» **WORK INSTRUCTION**:
The records that follow should be retyped word for word.

==========

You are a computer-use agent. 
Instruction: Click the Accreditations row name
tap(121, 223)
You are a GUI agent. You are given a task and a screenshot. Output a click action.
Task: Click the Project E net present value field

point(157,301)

==========

» **RESULT OF THE EXERCISE**:
You are a computer-use agent. 
Instruction: Click the Accreditations row name
tap(121, 223)
You are a GUI agent. You are given a task and a screenshot. Output a click action.
Task: Click the Project E net present value field

point(157,301)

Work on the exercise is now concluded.